What the exercise asks
Scan the listing below. Report each line that includes "gray".

Working data

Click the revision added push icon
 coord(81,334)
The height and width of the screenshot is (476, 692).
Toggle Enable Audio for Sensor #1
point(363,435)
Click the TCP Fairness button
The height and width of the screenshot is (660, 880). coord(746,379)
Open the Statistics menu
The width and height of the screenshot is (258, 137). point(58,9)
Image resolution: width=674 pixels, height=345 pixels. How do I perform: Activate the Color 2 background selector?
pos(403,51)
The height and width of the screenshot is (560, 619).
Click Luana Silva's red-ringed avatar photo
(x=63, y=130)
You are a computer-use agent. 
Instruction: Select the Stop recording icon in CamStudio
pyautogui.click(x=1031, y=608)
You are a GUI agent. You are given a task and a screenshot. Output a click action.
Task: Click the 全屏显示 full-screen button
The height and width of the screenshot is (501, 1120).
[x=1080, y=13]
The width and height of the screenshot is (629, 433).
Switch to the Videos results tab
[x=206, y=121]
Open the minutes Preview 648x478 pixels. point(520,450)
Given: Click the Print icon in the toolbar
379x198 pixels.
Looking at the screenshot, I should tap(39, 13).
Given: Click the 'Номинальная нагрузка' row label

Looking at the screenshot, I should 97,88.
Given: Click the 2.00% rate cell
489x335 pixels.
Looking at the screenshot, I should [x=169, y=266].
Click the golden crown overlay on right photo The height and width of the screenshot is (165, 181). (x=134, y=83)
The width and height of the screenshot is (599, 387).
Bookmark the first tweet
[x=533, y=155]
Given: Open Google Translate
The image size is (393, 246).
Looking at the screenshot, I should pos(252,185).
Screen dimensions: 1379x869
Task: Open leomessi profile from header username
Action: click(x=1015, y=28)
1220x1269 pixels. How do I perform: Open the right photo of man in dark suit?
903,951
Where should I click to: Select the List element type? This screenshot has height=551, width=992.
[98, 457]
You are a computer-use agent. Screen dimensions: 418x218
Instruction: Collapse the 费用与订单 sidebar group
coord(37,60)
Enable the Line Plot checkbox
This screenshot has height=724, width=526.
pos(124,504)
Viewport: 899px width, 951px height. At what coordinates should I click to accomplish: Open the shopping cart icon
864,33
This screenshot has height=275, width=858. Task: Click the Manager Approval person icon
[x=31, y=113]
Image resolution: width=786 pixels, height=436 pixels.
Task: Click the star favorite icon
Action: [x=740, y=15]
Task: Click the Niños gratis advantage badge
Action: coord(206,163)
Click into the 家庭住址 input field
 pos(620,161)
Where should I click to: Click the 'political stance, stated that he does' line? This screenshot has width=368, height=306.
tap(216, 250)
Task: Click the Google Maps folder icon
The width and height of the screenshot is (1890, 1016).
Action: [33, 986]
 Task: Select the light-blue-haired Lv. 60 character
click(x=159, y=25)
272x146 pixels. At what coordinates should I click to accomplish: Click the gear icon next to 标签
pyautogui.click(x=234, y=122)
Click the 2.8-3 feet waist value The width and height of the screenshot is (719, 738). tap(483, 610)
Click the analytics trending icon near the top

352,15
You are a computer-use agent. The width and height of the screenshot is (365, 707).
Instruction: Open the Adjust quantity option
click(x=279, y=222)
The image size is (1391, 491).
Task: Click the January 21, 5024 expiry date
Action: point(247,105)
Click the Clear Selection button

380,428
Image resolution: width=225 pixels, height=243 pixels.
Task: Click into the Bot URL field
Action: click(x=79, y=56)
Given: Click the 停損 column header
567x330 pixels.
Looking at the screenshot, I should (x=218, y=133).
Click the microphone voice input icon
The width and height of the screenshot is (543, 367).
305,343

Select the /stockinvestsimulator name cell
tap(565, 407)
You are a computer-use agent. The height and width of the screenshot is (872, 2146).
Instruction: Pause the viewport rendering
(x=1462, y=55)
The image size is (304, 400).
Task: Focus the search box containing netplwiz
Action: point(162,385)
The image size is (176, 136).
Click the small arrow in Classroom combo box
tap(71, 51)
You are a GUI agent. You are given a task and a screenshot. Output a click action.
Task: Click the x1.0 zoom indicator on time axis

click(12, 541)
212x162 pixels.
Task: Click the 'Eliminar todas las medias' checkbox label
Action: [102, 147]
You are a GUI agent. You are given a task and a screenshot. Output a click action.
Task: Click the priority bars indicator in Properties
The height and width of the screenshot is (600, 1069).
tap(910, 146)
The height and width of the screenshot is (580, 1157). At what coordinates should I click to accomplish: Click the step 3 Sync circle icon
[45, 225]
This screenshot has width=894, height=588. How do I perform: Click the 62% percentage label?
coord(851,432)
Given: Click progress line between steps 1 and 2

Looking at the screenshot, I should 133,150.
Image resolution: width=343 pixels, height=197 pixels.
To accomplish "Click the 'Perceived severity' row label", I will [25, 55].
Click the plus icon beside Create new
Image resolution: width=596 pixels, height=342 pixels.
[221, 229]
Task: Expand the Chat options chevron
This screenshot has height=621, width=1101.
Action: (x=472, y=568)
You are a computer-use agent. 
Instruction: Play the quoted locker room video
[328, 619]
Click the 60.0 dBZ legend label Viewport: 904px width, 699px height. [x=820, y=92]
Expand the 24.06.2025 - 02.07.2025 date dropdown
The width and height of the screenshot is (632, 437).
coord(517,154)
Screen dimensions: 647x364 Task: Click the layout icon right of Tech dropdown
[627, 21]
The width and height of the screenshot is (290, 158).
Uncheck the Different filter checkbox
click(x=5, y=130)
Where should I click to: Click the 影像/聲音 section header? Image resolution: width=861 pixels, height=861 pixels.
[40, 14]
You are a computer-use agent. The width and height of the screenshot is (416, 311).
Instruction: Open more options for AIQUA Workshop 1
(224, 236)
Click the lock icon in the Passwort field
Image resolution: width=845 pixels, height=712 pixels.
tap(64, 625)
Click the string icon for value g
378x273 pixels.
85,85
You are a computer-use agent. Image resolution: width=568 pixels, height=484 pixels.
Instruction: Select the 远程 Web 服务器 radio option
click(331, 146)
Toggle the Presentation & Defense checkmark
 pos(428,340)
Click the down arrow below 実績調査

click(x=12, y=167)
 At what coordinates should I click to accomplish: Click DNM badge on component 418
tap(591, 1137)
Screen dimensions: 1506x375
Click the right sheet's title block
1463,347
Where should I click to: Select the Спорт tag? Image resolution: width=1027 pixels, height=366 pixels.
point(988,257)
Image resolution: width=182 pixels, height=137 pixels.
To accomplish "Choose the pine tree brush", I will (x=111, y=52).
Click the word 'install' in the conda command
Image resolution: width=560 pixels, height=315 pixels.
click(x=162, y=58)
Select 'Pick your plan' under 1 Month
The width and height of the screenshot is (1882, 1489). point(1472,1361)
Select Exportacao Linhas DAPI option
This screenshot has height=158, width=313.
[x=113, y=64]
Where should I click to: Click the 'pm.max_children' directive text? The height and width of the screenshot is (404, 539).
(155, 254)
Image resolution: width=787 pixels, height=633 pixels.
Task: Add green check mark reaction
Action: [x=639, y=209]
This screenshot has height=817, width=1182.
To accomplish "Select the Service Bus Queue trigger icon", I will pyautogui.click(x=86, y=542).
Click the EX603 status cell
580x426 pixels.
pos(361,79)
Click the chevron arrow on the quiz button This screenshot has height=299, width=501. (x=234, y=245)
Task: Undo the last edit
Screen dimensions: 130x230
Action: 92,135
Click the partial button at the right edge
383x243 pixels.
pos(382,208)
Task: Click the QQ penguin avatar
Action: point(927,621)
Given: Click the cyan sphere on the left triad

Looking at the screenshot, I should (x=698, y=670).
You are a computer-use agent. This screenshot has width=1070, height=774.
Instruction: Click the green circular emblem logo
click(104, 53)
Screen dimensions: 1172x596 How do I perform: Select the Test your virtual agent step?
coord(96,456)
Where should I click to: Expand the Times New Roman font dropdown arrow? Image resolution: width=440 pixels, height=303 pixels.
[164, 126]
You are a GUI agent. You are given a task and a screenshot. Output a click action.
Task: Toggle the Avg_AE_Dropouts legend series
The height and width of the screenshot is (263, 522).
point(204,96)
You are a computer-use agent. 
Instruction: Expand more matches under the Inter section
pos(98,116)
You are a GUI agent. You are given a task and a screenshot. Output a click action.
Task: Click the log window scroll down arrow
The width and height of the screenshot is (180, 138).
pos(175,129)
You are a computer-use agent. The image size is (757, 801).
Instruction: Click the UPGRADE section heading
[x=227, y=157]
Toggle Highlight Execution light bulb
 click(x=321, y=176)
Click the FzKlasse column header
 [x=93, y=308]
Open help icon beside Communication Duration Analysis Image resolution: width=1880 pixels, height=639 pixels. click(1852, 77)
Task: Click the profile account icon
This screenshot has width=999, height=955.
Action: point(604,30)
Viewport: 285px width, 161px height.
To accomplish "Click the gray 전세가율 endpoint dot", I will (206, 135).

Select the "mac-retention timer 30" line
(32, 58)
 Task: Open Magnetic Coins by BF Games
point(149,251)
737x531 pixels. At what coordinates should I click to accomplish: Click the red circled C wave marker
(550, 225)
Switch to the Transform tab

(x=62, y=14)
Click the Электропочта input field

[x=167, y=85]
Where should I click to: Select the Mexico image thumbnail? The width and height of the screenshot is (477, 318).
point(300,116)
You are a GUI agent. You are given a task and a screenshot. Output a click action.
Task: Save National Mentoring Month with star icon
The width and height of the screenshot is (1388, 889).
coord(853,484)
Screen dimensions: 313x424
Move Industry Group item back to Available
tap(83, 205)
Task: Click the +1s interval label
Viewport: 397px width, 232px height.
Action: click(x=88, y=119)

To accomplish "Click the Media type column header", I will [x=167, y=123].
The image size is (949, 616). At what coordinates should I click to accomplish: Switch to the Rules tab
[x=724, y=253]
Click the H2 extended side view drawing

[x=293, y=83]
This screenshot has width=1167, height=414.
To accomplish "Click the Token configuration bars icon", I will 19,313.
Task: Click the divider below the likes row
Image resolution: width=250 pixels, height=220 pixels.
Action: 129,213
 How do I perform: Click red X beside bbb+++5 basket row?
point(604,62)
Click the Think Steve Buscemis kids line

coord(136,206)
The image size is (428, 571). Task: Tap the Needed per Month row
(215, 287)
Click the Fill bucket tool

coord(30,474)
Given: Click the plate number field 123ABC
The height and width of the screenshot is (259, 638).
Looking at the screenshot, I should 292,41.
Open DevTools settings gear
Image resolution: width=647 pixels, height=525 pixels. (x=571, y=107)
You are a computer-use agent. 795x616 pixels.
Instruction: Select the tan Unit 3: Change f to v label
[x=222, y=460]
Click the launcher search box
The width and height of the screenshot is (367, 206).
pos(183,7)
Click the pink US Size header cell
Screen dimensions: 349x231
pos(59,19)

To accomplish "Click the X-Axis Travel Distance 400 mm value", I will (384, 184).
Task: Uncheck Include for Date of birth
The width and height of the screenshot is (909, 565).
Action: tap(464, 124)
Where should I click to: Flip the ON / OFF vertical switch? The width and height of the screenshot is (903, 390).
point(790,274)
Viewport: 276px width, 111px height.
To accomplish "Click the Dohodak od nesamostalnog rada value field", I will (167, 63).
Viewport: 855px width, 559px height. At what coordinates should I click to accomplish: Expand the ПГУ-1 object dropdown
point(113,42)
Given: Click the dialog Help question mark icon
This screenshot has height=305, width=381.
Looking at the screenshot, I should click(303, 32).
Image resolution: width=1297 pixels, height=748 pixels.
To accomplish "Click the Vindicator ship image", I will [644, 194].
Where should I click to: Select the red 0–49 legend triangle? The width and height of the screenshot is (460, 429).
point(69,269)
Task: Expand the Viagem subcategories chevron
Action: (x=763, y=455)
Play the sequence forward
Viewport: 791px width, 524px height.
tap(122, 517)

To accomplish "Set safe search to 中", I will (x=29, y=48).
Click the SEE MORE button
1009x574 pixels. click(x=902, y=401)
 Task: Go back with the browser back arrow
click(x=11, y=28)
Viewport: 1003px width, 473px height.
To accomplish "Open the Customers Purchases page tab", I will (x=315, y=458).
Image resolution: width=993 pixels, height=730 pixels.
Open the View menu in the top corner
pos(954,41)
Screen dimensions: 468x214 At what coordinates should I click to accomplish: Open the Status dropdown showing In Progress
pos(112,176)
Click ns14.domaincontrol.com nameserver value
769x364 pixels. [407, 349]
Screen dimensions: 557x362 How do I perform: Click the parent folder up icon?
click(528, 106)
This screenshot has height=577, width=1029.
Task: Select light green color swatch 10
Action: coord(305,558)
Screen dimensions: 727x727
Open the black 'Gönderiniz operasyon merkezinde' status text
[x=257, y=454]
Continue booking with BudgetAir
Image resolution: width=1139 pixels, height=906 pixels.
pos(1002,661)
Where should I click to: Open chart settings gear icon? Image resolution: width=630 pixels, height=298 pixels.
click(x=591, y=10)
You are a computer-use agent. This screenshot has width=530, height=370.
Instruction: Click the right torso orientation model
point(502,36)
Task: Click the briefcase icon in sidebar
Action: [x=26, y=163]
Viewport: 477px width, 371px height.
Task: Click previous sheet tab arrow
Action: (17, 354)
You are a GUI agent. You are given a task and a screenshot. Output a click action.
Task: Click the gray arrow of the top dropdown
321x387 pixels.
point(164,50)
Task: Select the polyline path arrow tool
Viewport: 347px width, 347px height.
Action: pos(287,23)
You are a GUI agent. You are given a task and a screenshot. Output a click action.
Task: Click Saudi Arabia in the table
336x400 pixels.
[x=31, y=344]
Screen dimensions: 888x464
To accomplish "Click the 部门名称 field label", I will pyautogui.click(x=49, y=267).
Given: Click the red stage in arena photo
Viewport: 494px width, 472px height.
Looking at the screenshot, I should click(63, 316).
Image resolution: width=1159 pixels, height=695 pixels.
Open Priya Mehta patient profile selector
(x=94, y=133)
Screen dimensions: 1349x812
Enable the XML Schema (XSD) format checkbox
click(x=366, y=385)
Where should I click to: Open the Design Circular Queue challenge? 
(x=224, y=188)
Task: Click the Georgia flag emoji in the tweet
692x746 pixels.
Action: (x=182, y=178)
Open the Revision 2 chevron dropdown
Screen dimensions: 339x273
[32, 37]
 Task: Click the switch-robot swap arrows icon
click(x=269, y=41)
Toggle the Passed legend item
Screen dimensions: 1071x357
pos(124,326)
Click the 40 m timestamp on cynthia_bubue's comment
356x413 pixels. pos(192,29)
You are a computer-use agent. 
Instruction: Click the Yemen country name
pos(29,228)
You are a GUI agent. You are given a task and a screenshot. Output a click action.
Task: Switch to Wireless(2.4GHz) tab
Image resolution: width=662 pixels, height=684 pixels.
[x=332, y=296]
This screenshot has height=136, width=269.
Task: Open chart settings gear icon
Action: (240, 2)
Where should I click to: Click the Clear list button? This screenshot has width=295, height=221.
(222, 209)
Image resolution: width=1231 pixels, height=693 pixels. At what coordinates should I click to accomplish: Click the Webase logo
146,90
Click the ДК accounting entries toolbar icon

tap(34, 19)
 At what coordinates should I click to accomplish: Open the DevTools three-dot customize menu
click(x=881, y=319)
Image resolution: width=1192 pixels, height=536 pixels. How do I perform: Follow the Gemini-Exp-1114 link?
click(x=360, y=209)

Result of this exercise
To accomplish "Click the gray 전세가율 endpoint dot", I will (206, 135).
Task: Click the gray arrow of the top dropdown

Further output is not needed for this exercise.